A Operação Hypnos investiga um possível esquema que teria surgido na Empresa Cuiabana de Saúde Pública (ECSP) em 2021. Este esquema teria desviado recursos públicos para a Remocenter através de pagamentos irregulares.

No dia da operação, foram executados seis mandados de busca e apreensão em residências, dois afastamentos cautelares do exercício da função pública e um mandado de prisão preventiva.
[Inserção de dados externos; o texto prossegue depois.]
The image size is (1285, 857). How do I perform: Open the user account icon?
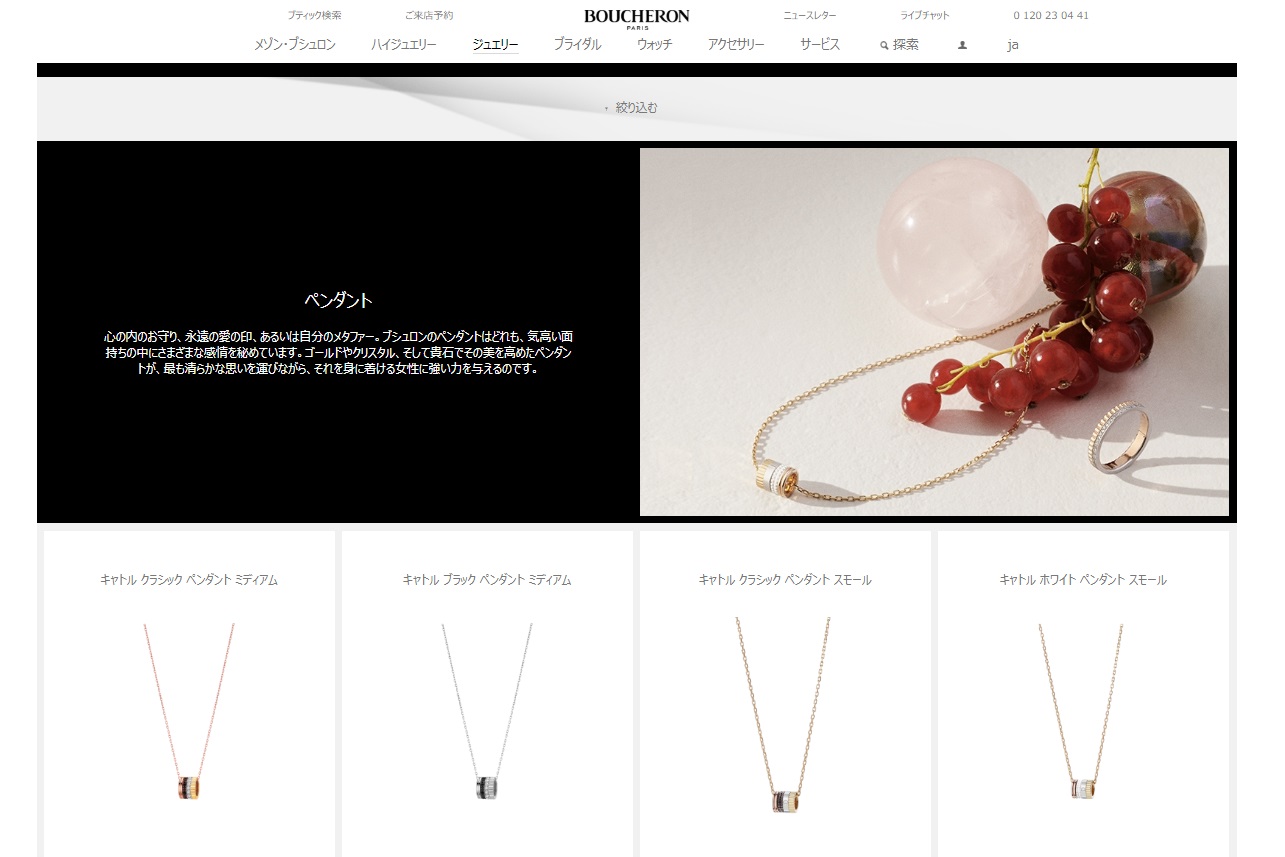(962, 45)

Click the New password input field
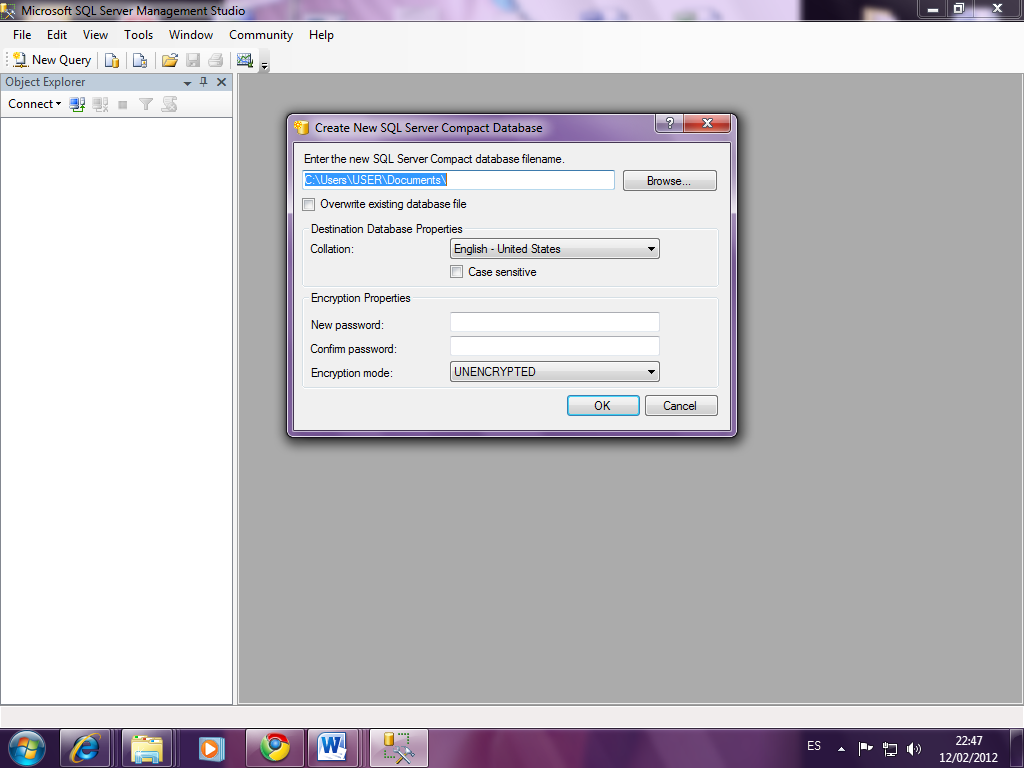coord(555,322)
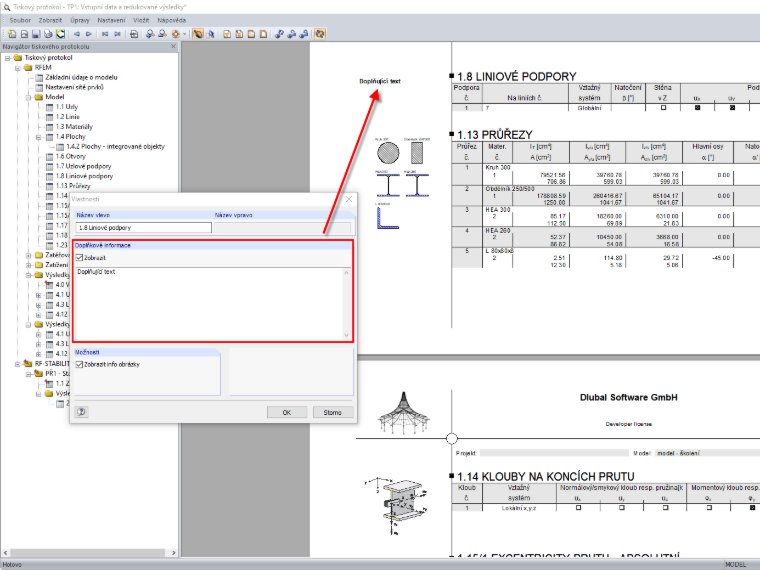
Task: Toggle the Zobrazit checkbox
Action: pos(79,258)
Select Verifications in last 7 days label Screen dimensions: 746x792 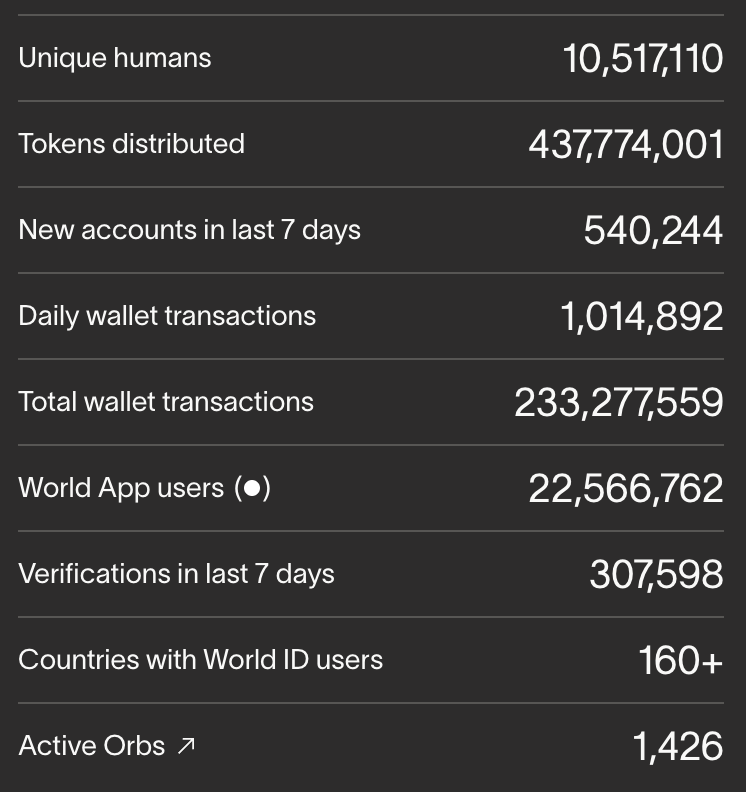(x=176, y=574)
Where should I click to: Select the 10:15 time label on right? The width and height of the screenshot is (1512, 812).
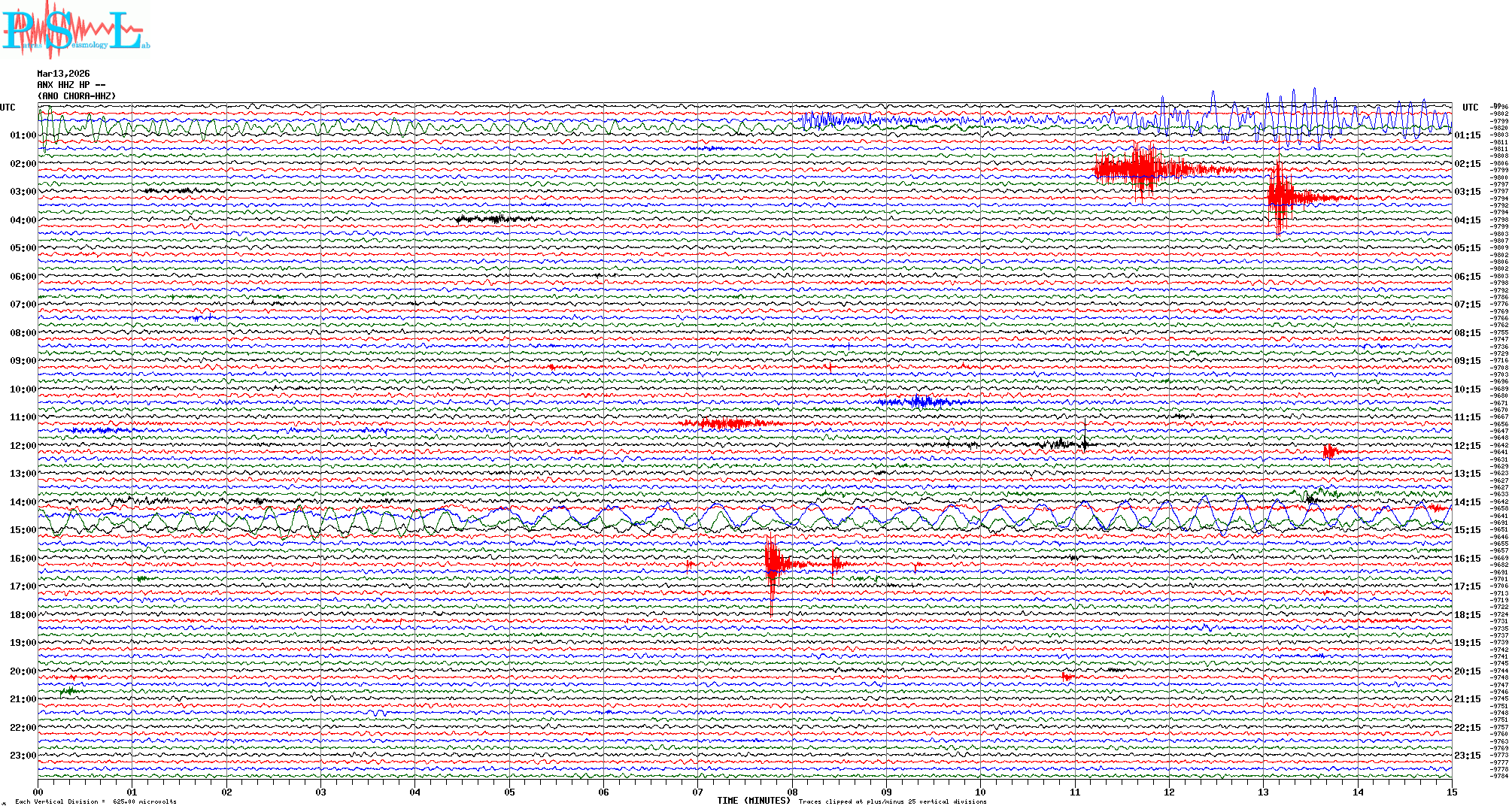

Além disso, foi determinado o sequestro de R$ 1.000.080,00 (um milhão e oitenta reais) do patrimônio da Remocenter e dos envolvidos Célio Rodrigues da Silva e Eduardo Pereira Vasconcelos, ambos suspeitos de participar do esquema.

Célio já havia sido detido em 2021 durante a Operação Cupincha, que foi a segunda fase da Operação Curare.

Informações reveladas indicam que um grupo empresarial forneceu serviços à Secretaria Municipal de Saúde (SMS) e recebeu mais de R$ 100 milhões entre 2019 e 2021. Esse grupo se manteve à frente dos serviços públicos através do pagamento de vantagens indevidas, tanto diretamente quanto através do uso intermediário de consultorias ou empresas recém-constituídas no setor da saúde.